A return to a writ in the legal sense is the written report of the sheriff or his officer as to how far he has been able to carry out his instructions, and there have been a number of cases in which it has been recognized that “returned” in s. 52(e) refers to the written return of the sheriff or his officer … In the present case the writ would have been returned unsatisfied if the bailiff had reported that there were no goods or lands of the debtors within the bailiwick the proceeds of which were available to satisfy the writ. It was not a proper return to say that the premises to which the bailiff went were shut and that the bailiff had no response, for that did not mean that there were no goods in those premises available for execution. As long ago as 1841 it was held that a return to the effect that the premises of the defendant were so barricaded that the sheriff was unable to ascertain whether the defendant had goods within the bailiwick on which a levy might be made was a bad return and that the sheriff should have stated either that the defendant had goods or that he had none (Munk v. Cass). An act of bankruptcy within s. 52(e) is only committed if there has been a proper return, and there has been no proper return in the present case.

    In Re Johnson; Ex parte Atkins (W.A.) Ltd (1968) 14 FLR 147 at 149, Nevile J dismissed a petition because the bailiff’s return was “improper and quite irregular” because:

First, there was the ground suggested by Jackson J. that the return referred only to the goods of the debtor and made no reference to any land, and the second reason is that the return on its face referred only to the fact that the partnership had no goods on which to levy and made no reference to any separate property of either of the partners.

42    Smith FM found that the writ was not returned “unsatisfied” in Lewis v Lamb because:

    There had been no proper return (at [57]) and the effect of the documents constituting the Sheriff’s return were to show that he had, in fact, returned the writ “unexecuted” as distinct from “unsatisfied” (at [59]).

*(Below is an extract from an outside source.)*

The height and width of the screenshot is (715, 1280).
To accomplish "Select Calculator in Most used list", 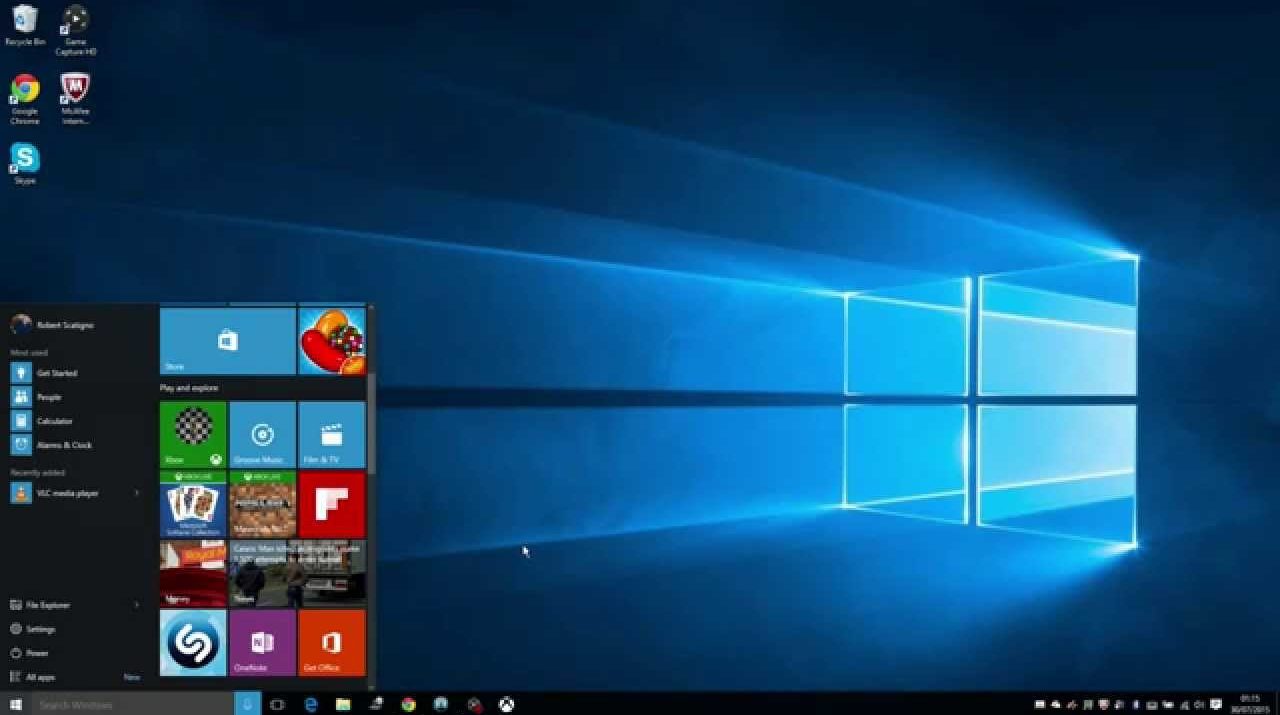I will coord(54,421).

    The Sheriff’s activities were far from negating the presence of property situated within New South Wales which might be capable of seizure for levy (at [58]). The Sheriff’s activities revealed only that Mr Lamb had some undefined connection with a business conducted at the premises by an entity which was not the debtor. They revealed that no further attempts were made by the Sheriff, including by enquiries of the creditor, to locate and levy property of the debtor within New South Wales. Far from assisting or allowing a proper attempt at execution of the writ, the creditor instructed the Sheriff to return the writ without giving any instructions which would have allowed a proper attempt at execution. It is significant that the return showed that at no time did the Sheriff cause a copy of the writ to be served on the judgment debtor or left in a conspicuous position at the place where the writ was executed” as required by UCPR r 39.18 “on executing the writ”.

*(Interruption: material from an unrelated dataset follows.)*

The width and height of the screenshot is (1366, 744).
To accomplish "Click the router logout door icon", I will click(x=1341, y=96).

43    ACT Builders submitted that the attempts to execute the writ in Lewis v Lamb are relevantly the same as in this case and the Court should find that the attempts to execute the writ were insufficient to satisfy the notion of a “genuine attempt”. Further, the writ was returned “unexecuted” because:

(a)    The attempts to execute the writ were perfunctory. Ms Haridemos conducted an ASIC search, sent the Sheriff to ACT Builders’ old address and then demanded the writ’s return. The request for information from Lillas & Loel was insufficient; that firm had no obligation to respond to the enquiry and it did not. Ms Haridemos could, at any time, have caused ACT Builders to be examined about the whereabouts of its assets under s 108 of the Civil Procedure Act 2005 (NSW). All other enquiries post-date the return of the writ and therefore can have no bearing on whether the attempts to execute the writ were genuine.

(b)    The terms of the Notice of Non-Levy itself are inconsistent with execution of the writ:

    The Notice of Non-Levy only indicates that the Sheriff sent an “initial contact letter” to ACT Builders and the Sheriff left a “Calling Card” at the Queanbeyan address on 12 August 2016. There is no evidence that the Sheriff complied with r 39.18 of the UCPR; that matter is significant as acknowledged by Smith FM in Lewis v Lamb at [58]. Rule 39.18 of the UCPR provides:

39.18    Sheriff to serve copy of writ when executing or attempting to execute writ

On executing a writ of execution, the Sheriff must cause a copy of the writ to be served on the judgment debtor or left in a conspicuous position at the place where the writ was executed.

    The Notice of Non-Levy states only that execution was “attempted”. It does not say that execution occurred but was unsatisfied. The Notice of Non-Levy gives details of how Ms Haridemos could provide additional information to facilitate further attempts at execution.

    In response to the Calling Card, a named person contacted the Sheriff to say that she did not know ACT Builders. (The name has been redacted for privacy reasons).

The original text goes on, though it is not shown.